Si unimos al hecho dinástico propiamente dicho, la constatación de un hecho como es lo prolongado del mismo, con facilidad habremos de extraer una serie de conclusiones llamadas a perseverar en la certeza de que sólo la represión en sus más diversos términos y manifestaciones, unida a una voluntaria regresión en los cauces de gobierno serán los métodos necesarios cuando no imprescindibles para conseguir tan solo la preservación de la propia dinastía.
Sin embargo tal proceder trae aparejadas una serie de consecuencias destructivas por corrosión del tejido social, como resulta de la progresiva corrosión de las estructuras llamadas a tornar en soportable el sentimiento de pertenencia a un todo. Como resulta evidente una vez tenida en cuenta la condición de superestructura que cabe serle atribuida a la forma que estamos analizando, la única forma que tiene de encontrar un parangón válido procede de buscar en las formas adoptadas por los pueblos extranjeros más o menos cercanos la evolución de las variables llamadas a su vez a definir la evolución de éstos. ¡Y los resultados desde luego que eran más que desalentadores!

No caeremos en la trampa de juzgar el pasado con el conocimiento del pasado. Pero es evidente que sea como fuere los procedimientos esgrimidos por los Romanov para controlar Rusia son del todo parecer, un error de consecuencias manifiestas.
No se trata ya de que Rusia pierda en la comparación que pueda hacerse con cualquier país de su entorno. Se trata más bien de que por forma de un proceder del todo incomprensible, los diferentes miembros de la dinastía estuvieron de acuerdo uno tras otro en la certeza de que solo en la voluntaria apuesta por el conservadurismo, se hallaría el éxito en forma de supervivencia.
Y Rusia sobrevivió, a cambio de anquilosarse.

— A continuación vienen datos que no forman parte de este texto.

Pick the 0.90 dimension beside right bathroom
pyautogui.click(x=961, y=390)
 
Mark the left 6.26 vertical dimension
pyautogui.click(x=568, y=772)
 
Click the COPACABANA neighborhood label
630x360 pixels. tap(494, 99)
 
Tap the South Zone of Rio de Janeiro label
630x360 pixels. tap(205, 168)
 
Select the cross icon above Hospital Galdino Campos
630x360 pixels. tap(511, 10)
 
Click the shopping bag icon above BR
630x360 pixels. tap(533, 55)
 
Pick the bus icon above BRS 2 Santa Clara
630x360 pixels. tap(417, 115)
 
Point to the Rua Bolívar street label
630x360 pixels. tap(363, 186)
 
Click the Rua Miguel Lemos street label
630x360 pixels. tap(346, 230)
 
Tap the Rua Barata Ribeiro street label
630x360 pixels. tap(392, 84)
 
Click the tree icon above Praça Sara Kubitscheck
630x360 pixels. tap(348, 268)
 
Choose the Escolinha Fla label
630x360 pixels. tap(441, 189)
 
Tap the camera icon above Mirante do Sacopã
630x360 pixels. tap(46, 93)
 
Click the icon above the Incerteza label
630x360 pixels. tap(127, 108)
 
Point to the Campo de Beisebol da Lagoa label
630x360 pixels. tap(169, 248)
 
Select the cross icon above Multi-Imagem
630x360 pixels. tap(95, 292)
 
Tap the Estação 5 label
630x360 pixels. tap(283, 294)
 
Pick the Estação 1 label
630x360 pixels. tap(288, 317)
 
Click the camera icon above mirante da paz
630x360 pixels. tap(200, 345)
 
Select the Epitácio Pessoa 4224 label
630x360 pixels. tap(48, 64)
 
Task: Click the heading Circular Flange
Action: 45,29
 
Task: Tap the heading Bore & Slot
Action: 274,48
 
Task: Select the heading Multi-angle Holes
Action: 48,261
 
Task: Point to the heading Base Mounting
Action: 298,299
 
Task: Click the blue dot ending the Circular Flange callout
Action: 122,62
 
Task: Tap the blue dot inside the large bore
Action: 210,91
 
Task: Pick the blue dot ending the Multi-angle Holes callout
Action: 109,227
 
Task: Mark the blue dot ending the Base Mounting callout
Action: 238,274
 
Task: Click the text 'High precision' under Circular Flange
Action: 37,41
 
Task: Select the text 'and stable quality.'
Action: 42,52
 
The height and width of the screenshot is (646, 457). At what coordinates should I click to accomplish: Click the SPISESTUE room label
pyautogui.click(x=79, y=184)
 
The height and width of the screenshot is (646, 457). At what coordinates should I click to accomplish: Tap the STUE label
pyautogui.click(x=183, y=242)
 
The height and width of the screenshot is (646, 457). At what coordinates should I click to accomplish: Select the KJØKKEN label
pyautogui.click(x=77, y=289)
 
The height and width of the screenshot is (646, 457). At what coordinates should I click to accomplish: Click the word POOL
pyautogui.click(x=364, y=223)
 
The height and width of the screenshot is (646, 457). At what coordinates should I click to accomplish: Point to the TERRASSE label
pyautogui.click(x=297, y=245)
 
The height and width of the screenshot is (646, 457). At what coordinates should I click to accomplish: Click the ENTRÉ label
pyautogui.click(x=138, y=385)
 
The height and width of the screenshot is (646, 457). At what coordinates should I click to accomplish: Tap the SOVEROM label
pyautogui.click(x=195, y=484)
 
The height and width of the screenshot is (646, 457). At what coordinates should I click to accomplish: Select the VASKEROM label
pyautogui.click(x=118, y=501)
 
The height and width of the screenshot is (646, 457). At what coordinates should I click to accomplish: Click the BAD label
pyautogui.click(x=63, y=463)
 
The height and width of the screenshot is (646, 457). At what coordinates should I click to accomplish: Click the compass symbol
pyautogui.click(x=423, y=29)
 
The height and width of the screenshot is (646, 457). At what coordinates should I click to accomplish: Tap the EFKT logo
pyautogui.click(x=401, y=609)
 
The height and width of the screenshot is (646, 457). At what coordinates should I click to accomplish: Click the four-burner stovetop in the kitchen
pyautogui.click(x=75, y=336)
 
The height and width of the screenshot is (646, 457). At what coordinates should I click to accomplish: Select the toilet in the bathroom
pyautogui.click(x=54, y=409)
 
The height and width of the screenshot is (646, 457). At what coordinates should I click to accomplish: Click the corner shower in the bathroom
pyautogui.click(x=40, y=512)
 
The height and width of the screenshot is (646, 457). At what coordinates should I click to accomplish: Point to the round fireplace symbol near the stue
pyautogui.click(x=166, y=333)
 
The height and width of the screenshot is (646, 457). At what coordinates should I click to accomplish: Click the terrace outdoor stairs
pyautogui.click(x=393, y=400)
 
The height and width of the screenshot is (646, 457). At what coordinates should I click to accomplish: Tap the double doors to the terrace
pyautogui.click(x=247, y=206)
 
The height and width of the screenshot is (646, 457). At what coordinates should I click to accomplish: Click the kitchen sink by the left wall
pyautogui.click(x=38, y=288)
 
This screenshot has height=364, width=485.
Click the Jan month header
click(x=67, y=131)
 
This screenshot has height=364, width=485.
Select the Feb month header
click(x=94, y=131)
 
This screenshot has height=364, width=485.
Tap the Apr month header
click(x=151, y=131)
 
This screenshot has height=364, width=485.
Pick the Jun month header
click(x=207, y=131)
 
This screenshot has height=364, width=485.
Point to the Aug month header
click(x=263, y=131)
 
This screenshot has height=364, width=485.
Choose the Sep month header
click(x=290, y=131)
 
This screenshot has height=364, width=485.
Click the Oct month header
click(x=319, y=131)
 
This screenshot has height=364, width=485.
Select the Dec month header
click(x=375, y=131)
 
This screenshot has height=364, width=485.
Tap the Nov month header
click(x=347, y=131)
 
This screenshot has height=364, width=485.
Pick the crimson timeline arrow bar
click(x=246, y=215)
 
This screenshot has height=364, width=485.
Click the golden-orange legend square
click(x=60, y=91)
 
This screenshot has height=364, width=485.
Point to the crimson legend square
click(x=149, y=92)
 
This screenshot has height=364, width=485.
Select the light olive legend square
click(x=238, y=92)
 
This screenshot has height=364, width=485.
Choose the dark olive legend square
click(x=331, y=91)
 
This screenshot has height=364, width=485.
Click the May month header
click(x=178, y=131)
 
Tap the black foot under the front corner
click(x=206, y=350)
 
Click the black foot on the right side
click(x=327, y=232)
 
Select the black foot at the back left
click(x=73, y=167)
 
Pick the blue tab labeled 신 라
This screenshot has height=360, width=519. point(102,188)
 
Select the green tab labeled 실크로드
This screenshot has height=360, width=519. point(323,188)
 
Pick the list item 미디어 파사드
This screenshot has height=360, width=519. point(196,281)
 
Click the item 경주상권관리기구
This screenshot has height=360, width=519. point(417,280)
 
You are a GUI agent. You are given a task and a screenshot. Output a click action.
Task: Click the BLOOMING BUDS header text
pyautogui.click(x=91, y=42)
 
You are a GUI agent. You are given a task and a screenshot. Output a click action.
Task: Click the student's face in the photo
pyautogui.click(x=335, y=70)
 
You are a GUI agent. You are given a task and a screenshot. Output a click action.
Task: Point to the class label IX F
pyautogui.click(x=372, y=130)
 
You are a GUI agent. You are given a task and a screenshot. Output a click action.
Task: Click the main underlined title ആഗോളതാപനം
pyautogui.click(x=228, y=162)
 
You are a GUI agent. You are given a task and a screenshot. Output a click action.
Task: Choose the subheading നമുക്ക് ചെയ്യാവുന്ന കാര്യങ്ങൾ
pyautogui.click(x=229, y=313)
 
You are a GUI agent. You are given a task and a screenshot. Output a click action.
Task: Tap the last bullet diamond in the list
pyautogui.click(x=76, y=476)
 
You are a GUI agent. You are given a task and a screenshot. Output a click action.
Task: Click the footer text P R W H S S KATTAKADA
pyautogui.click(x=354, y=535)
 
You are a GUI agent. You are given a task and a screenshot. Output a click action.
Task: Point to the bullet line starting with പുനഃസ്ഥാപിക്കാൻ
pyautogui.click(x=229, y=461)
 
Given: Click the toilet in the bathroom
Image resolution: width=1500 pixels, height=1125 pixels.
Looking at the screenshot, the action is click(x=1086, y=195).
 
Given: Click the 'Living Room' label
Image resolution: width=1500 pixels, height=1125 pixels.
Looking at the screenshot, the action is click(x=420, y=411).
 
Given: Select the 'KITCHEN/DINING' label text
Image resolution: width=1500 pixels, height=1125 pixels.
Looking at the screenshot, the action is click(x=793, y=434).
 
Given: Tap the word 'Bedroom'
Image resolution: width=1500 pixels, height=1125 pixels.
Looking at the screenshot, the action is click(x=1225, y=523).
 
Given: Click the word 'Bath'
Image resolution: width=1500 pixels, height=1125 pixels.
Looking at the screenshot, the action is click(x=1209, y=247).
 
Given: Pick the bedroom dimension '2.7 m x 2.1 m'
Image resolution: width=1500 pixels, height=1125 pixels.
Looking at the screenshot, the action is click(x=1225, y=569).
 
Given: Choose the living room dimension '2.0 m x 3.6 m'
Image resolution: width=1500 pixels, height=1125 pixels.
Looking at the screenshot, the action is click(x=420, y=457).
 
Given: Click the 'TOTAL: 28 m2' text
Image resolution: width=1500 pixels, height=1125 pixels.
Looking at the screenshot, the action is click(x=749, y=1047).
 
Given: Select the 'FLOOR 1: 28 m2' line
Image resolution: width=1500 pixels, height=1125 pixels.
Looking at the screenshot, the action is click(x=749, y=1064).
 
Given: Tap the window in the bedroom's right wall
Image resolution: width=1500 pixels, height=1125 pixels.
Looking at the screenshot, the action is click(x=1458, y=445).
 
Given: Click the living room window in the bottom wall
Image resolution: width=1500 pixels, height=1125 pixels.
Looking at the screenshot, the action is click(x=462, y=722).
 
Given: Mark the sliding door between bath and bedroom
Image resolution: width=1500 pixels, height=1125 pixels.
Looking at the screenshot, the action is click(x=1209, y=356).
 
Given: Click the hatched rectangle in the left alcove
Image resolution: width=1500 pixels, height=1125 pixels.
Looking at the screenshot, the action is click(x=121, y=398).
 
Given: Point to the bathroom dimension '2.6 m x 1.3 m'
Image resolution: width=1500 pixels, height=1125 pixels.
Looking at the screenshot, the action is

La Rusia de finales del XIX es la Rusia de la Edad Media. Factores objetivos como los que pueden obtenerse de los datos propios de la economía, así como otros más subjetivos descritos en este caso en las formas que la relación del estado para con sus subordinados describen; así lo constatan. Rusia no solo no es un estado moderno, sino que está orgulloso de ello. Y el paso al siglo XX pondrá de manifiesto como es sabido con consecuencias dramáticas todas y cada una de las contradicciones esgrimidas.

Porque la ficción que cada día se recreaba en las formas que de despertar Rusia tenía cada mañana, resultaron viables con más o menos retoques hasta que los truenos que anunciaron la llegada del siglo XX tornaron el sueño en pesadilla.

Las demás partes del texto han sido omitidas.